“Run into something?”

A disgruntled, slightly embarrassed LeCleur finished treating the wound with a dose of color-coded epider-mase. “Like hell. A damn muffin bit me.”

His partner grunted. “Like I said: run into something?”

“I did not run into it. I was hunting for burrowing arthropods in the grass over in the east quad when I felt something sharp. I looked back, and there was this little furry shitball gnawing on my leg. I had to swat it off. It bounced once, scrambled back to its feet, and shot off into the grass.” He closed the first-aid kit. “Freakish.”

“An accident, yeah.” Bowman couldn’t keep himself from grinning. “It must have mistaken your leg for the mother of all casquak seeds.”

“It wasn’t the incident that was freaky.” LeCleur was not smiling. “It was the muffin. It had sharp teeth.”

Bowman’s grin faded. “That’s impossible. We’ve examined, not to mention eaten, hundreds of muffins since we’ve been here.
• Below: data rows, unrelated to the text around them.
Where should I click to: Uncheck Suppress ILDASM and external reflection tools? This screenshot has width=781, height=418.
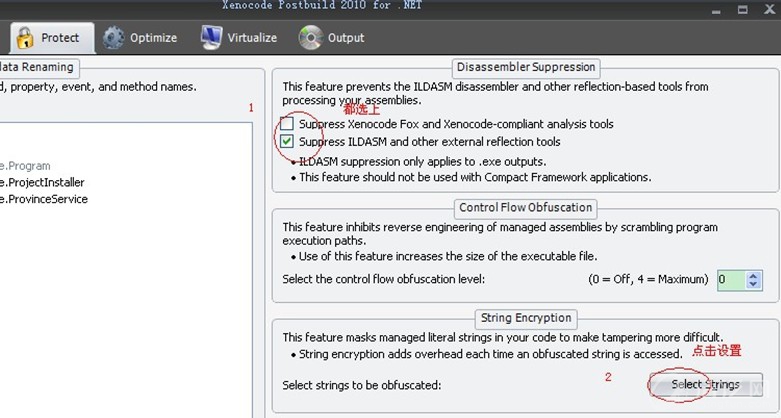pos(288,142)
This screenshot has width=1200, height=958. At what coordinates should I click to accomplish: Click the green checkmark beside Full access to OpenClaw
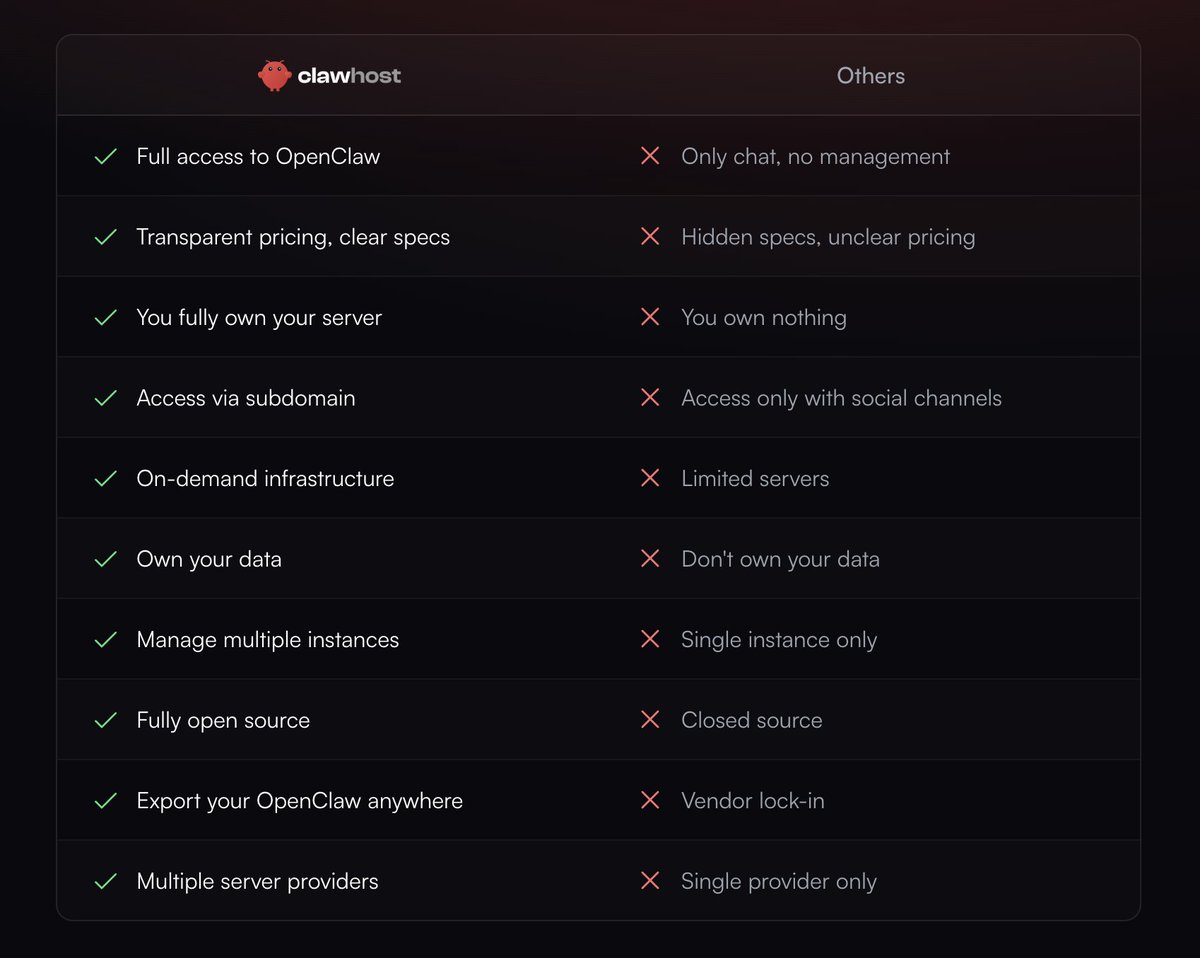coord(106,157)
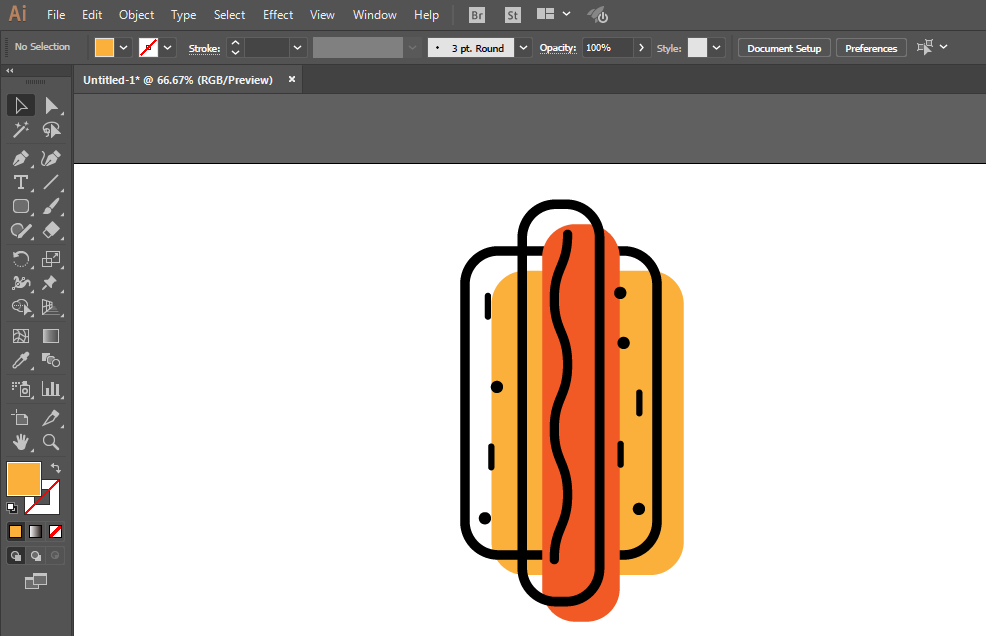This screenshot has width=986, height=636.
Task: Select the Eyedropper tool
Action: pos(20,361)
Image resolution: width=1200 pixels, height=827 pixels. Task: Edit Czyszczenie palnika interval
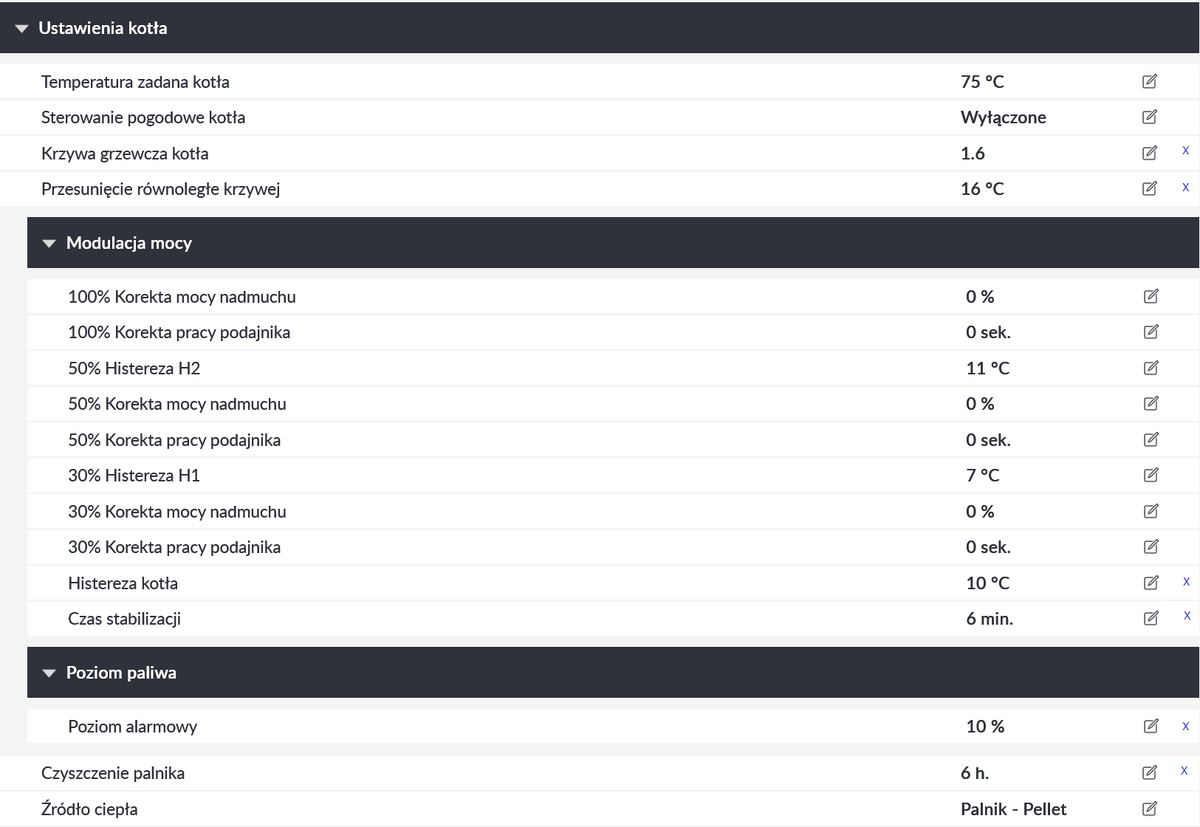click(1149, 772)
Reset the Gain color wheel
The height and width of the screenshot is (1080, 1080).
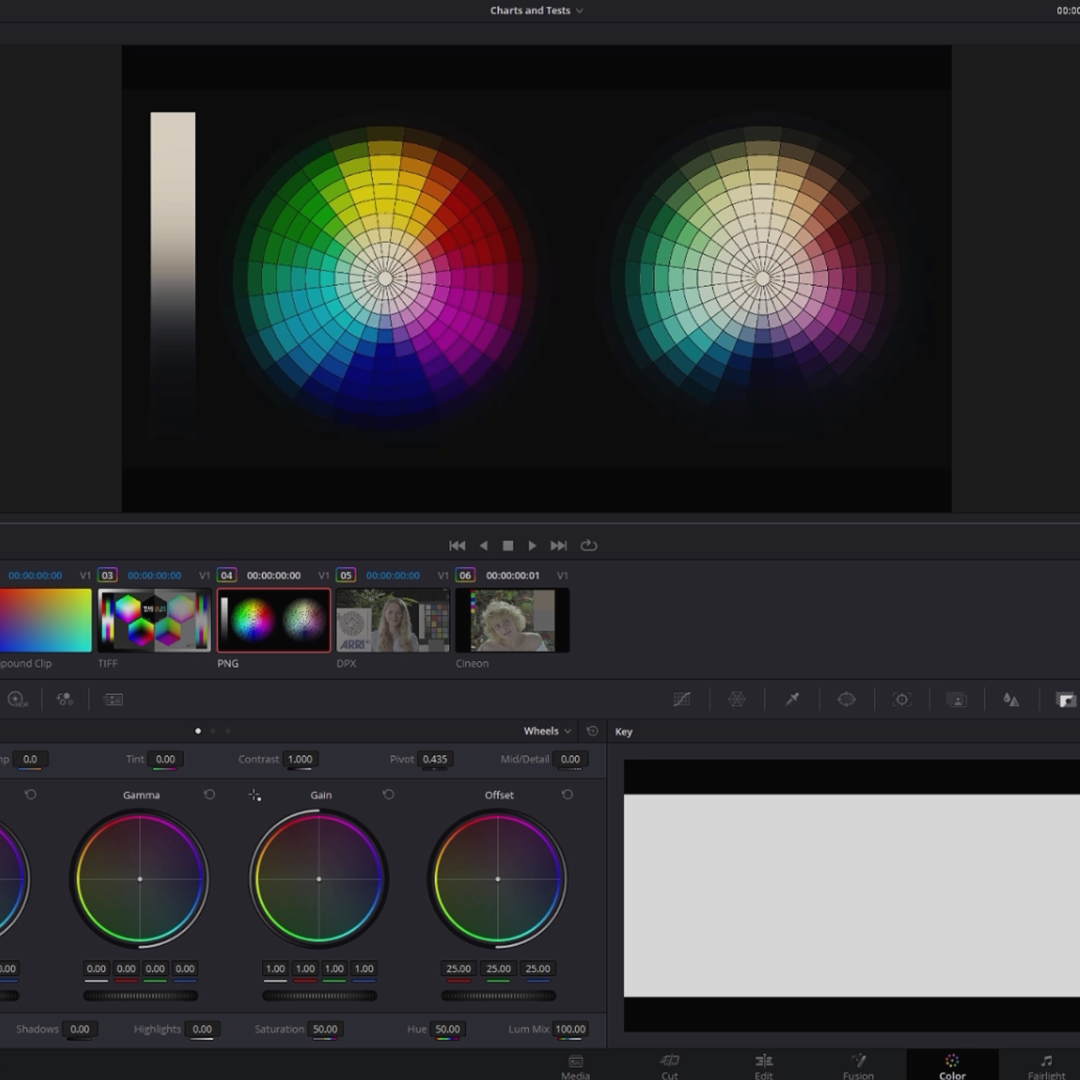pyautogui.click(x=389, y=794)
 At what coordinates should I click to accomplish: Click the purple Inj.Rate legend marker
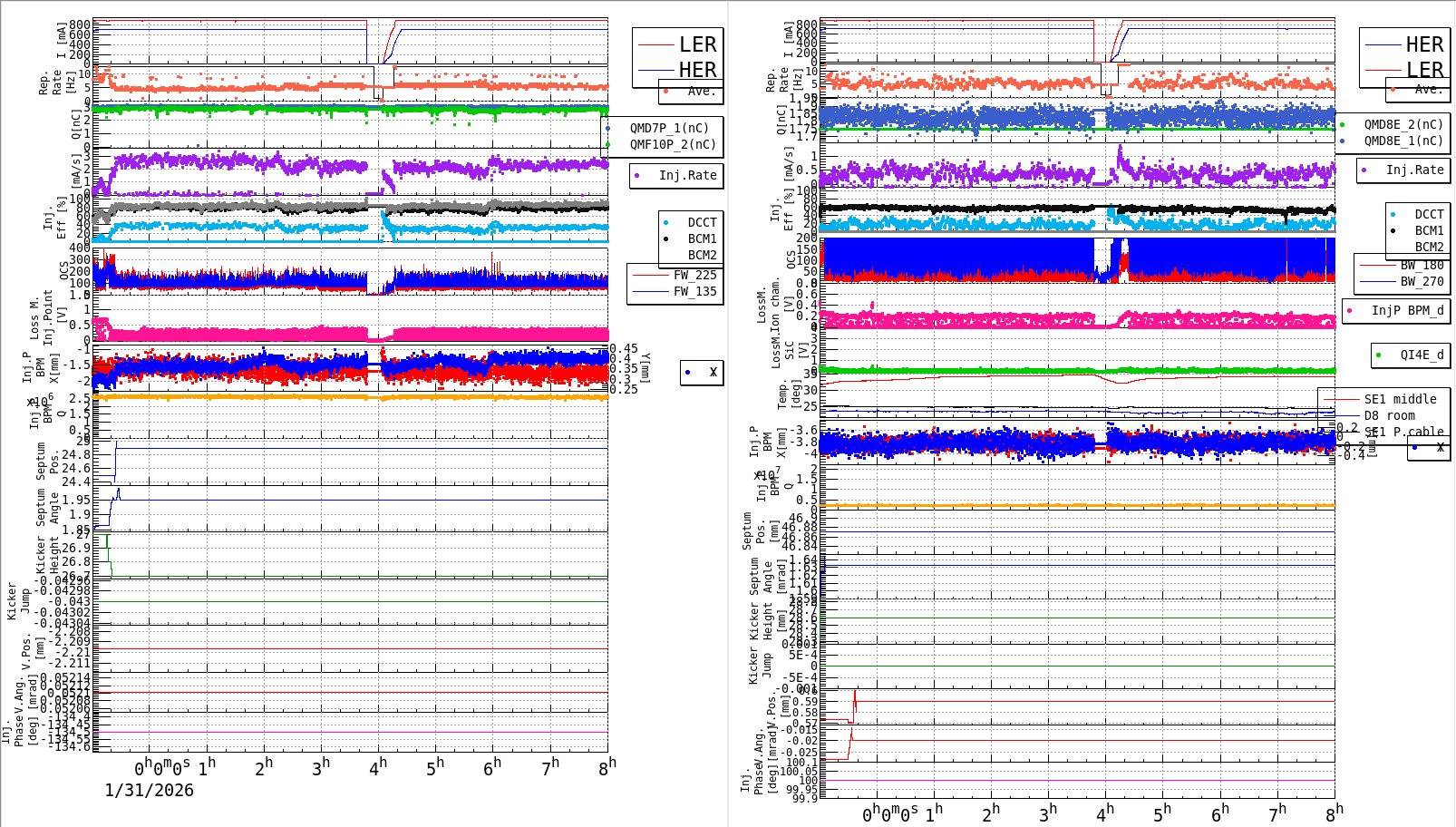(x=637, y=175)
Not one of them had sharp teeth. Their chewing mechanism is strictly basal molaric dentition, evolved to grind up and process vegetation.”

His partner shook his head slowly. “I saw the teeth, Jamie. Sharp and pointed. Saw them and felt them. And there was something funny about its eyes, too.”

“That’s a description that’ll look nice and formal in the records. ‘Funny’ how?”

Clearly upset, LeCleur pursed his lips. “I don’t know. I didn’t get a good look. They just struck me as funny.” He tapped his leg above the now hermetized bite. “This didn’t.”

“Well, we know they’re not poisonous.” Bowman turned back to his work. “So it was a freak muffin. A break in the muffin routine. An eclectic muffin. I’m sure it was an isolated incident and won’t happen again.”